Senior Judge of the United States District Court for the Northern District of Texas
- In office January 1, 1996 – September 21, 2008

Chief Judge of the United States District Court for the Northern District of Texas
- In office 1989–1995
- Preceded by: Robert William Porter
- Succeeded by: Jerry Buchmeyer

Judge of the United States District Court for the Northern District of Texas
- In office April 26, 1979 – January 1, 1996
- Appointed by: Jimmy Carter
- Preceded by: Seat established
- Succeeded by: Barbara M. Lynn

White House Director of Legislative Affairs
- In office May 1967 – January 20, 1969
- President: Lyndon B. Johnson
- Preceded by: Larry O'Brien (1965)
- Succeeded by: Bryce Harlow

United States Assistant Attorney General for the Civil Division
- In office 1966–1967
- President: Lyndon B. Johnson
- Preceded by: John W. Douglas
- Succeeded by: Edwin Weisl

United States Attorney for the Northern District of Texas
- In office 1961–1965
- President: John F. Kennedy Lyndon B. Johnson
- Preceded by: William West
- Succeeded by: Melvin Diggs

Member of the Texas House of Representatives from the 51-4 district
- In office January 13, 1953 – January 13, 1959
- Preceded by: Constituency established
- Succeeded by: Tom James

Personal details
- Born: Harold Barefoot Sanders Jr. February 5, 1925 Dallas, Texas, U.S.
- Died: September 21, 2008 (aged 83) Dallas, Texas, U.S.
- Party: Democratic
- Children: 4
- Education: University of Texas, Austin (BA, JD)

= Barefoot Sanders =

American judge (1925–2008)

Harold Barefoot Sanders Jr. (February 5, 1925 – September 21, 2008) was an American attorney, politician, and jurist who served as a United States district judge of the United States District Court for the Northern District of Texas and counsel to President Lyndon B. Johnson. He was best known for overseeing the lawsuit to desegregate the Dallas Independent School District.

==Early life==

Sanders was born in Dallas, Texas to H.B. Sanders and the former May Elizabeth Forrester. "Barefoot" was the maiden name of his paternal grandmother, Dennie Barefoot. Early in his life, Sanders went by "H.B." He graduated from North Dallas High School in 1942. He served in the United States Navy during World War II between 1943 and 1946. While attending the University of Texas, Sanders was elected student body president in 1947. He was affiliated with Phi Delta Theta, Blue Key, Phi Delta Phi, Phi Delta Kappa and the Texas Cowboys. Sanders received a Bachelor of Arts degree from the University of Texas at Austin in 1949, and a Juris Doctor in 1950 from the University of Texas School of Law.

== Career ==
Sanders worked in private practice with the Dallas law firm of Clark, West, Keller, Sanders and Butler from 1950 through 1961 and from 1969 until 1979.

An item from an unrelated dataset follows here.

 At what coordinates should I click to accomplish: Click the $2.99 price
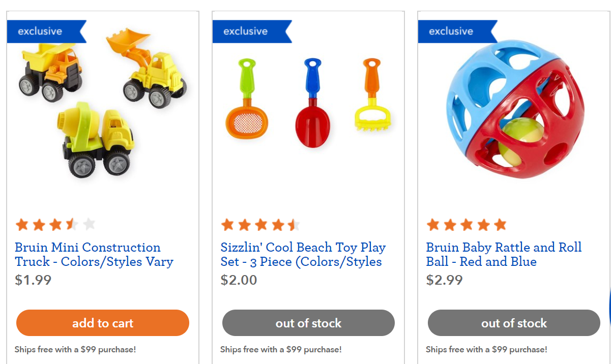(444, 280)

=== Texas House of Representatives ===
A Democrat, Sanders served in the Texas House of Representatives from 1953 to 1959. During his tenure in the Texas Legislature, he sponsored the Texas Securities Act, the Texas Probate Code, the Texas Mental Health Code, and legislation creating the Trinity River Authority. In 1958, Sanders ran for Texas's 5th congressional district, but lost in the general election to Republican incumbent Bruce Alger.

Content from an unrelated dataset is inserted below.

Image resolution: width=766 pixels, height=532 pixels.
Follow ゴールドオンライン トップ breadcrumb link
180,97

=== United States Attorney ===
In 1961, President John F. Kennedy appointed Sanders United States Attorney for the Northern District of Texas, a position he held until 1965. During his time as United States Attorney, Sanders played a minor role in the transition of power between Presidents Kennedy and Johnson following Kennedy's assassination in Dallas on November 22, 1963. Sanders was, according to an interview, tasked with finding Federal District Judge Sarah T. Hughes to administer the oath of office to Johnson:

LBJ called Irving Goldberg from the plane and asked, "Who can swear me in?" Goldberg called me, and I said, "Well, we know a federal judge can." Then I got a call from the president's plane, with the command "Find Sarah Hughes." Coincidentally, Judge Hughes, Jan [Judge Sanders's wife] and I were supposed to go to Austin that night for a dinner for President Kennedy. I reached her at home and said, "They need you to swear in the vice president at Love Field. Please get out there." She said, "Is there an oath?" I said, "Yes, but we haven't found it yet." She said, "Don't worry about it; I'll make one up." She was very resourceful, you know. By the time she got to the airplane, someone had already called it into the plane. We quickly realized that it is in the Constitution.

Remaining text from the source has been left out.